- [TASK REQUIREMENTS]
[1] Answer these questions from the SWCNT sensor text:
(a) What are the dimensions of the SWCNT-Si heterojunction test structure?
(b) What is the array area of the 0.25 megapixel array of SWCNT-Si sensors?
(c) To which environmental changes is SWCNT very sensitive because of its one-dimensional nanostructure?
[2] Please reproduce a portion of the SWCNT sensor text word for word. Begin at the words "SWCNT is the" and stop after "and surrounding temperature.".

- [SELECTED PASSAGE]
Schematics of novel optoelectronic devices and image of array of SWCNT-Si sensor

Figure 2. Schematics of novel optoelectronic devices and image of array of SWCNT-Si sensor. A) SWCNT-Si heterojunction test structure (2 cm × 2 cm) with electrodes. B) Dark and illuminated I–V curves of a typical SWCNT-Si heterojunction C) SWCNT-Si sensor: Digital photograph of a 0.25 megapixel array of SWCNT-Si sensors (array area, 12 mm × 12 mm), and D) SEM image of the ‘core’ of the sensor. E) Digital photograph of SWCNT-Si heterojunction structure. F) SEM image of assembled SWCNT belt. G) A bidirectional phototransistor using interdigitated SWCNT fingers attached to source-drain leads. The active region of this device has an area of 3 mm × 200 mm. H) An AND gate with optical and electrical inputs and an electrical output. The active region of the junction has an area of 3 mm × 100 mm. Inset table: a typical set of operating conditions determining the ‘low’ and ‘high’ logic states for both input and output conditions. I) 2-bit ADDER/OR gate with 2 optical inputs and an electrical input and output. J) 4-bit digital to analog converter. From Reference 15 with permission from the Nature Publishing Group.

High-Performance H2S Detector with SWCNT Devices

SWCNT is the subject of active research for various chemical sensors due to its many advantages, such as unique nanostructure, high mobility, high current density, highly effective electrochemical surface area, etc.8 Since the pristine CNT-based chemical sensors only utilize their intrinsic electrochemical properties to overcome their limitations in selectivity and sensitivity, functionalizing SWCNTs with covalent or non-covalent materials has been used to further improve the sensitivity of SWCNT-based chemical sensors. Due to its one-dimensional nanostructure, SWCNT is very sensitive to environmental changes such as humidity and surrounding temperature.

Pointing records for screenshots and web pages

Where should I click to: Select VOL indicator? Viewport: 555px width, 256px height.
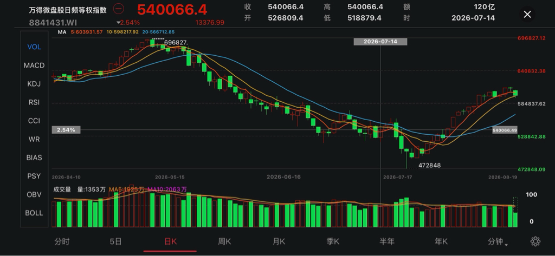(x=34, y=47)
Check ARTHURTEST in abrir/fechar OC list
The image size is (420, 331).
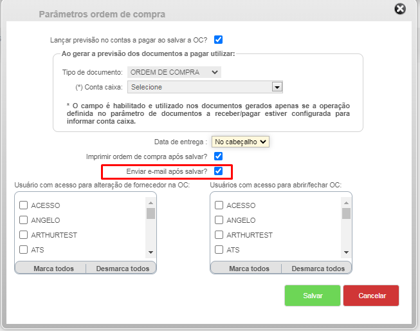pos(219,234)
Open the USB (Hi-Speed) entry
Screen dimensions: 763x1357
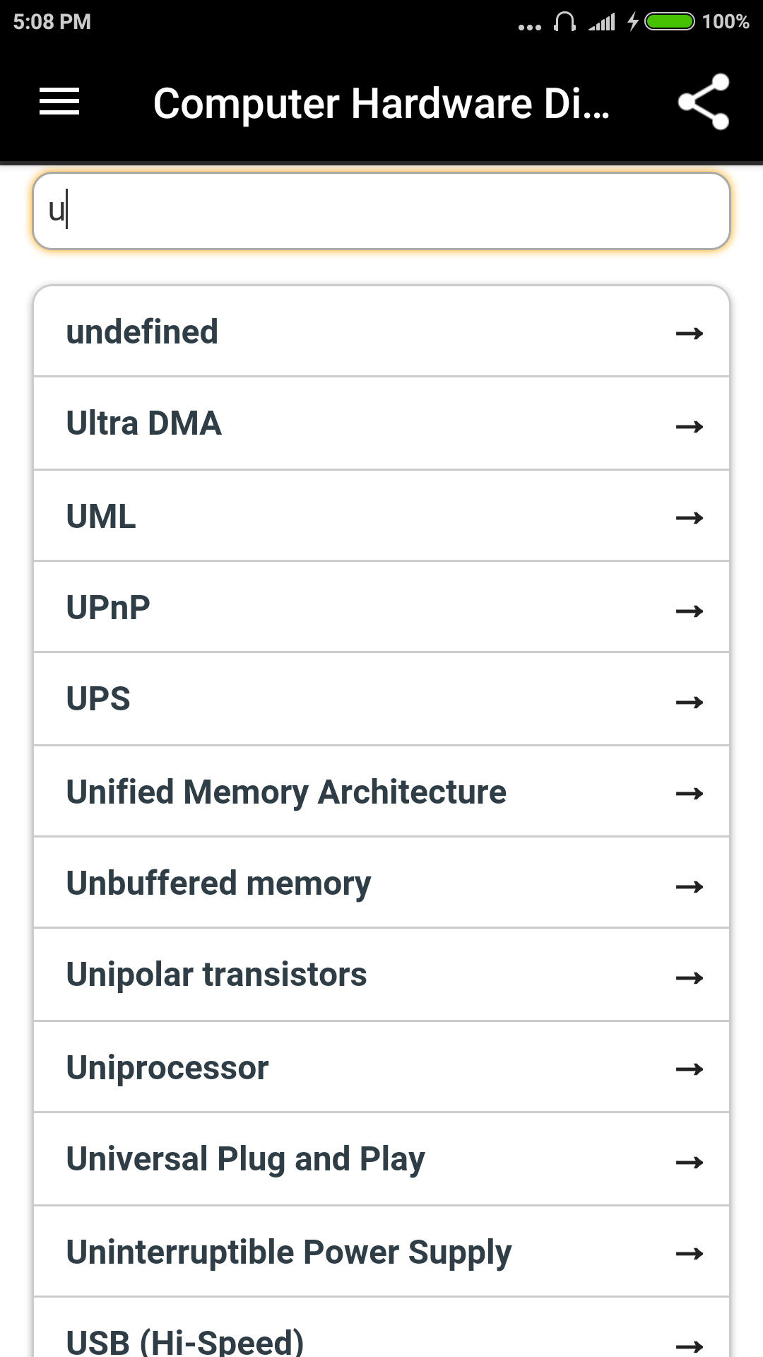(382, 1328)
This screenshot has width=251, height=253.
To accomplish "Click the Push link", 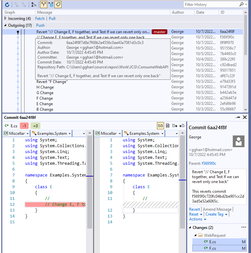I will point(40,25).
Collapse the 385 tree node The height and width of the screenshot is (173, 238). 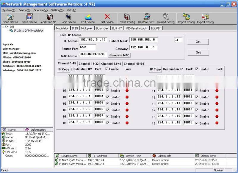coord(3,27)
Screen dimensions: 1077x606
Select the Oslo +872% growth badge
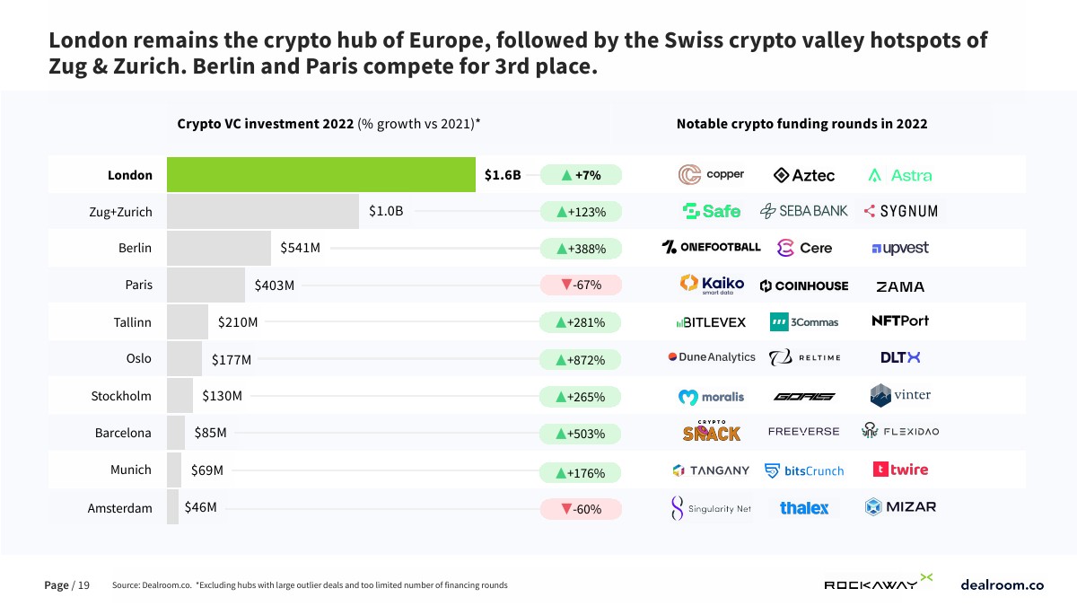click(x=581, y=360)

- [RESULTS FOR THE EXERCISE]
[1]
(a) 2 cm × 2 cm
(b) 12 mm × 12 mm
(c) Humidity and surrounding temperature

[2]
SWCNT is the subject of active research for various chemical sensors due to its many advantages, such as unique nanostructure, high mobility, high current density, highly effective electrochemical surface area, etc.8 Since the pristine CNT-based chemical sensors only utilize their intrinsic electrochemical properties to overcome their limitations in selectivity and sensitivity, functionalizing SWCNTs with covalent or non-covalent materials has been used to further improve the sensitivity of SWCNT-based chemical sensors. Due to its one-dimensional nanostructure, SWCNT is very sensitive to environmental changes such as humidity and surrounding temperature.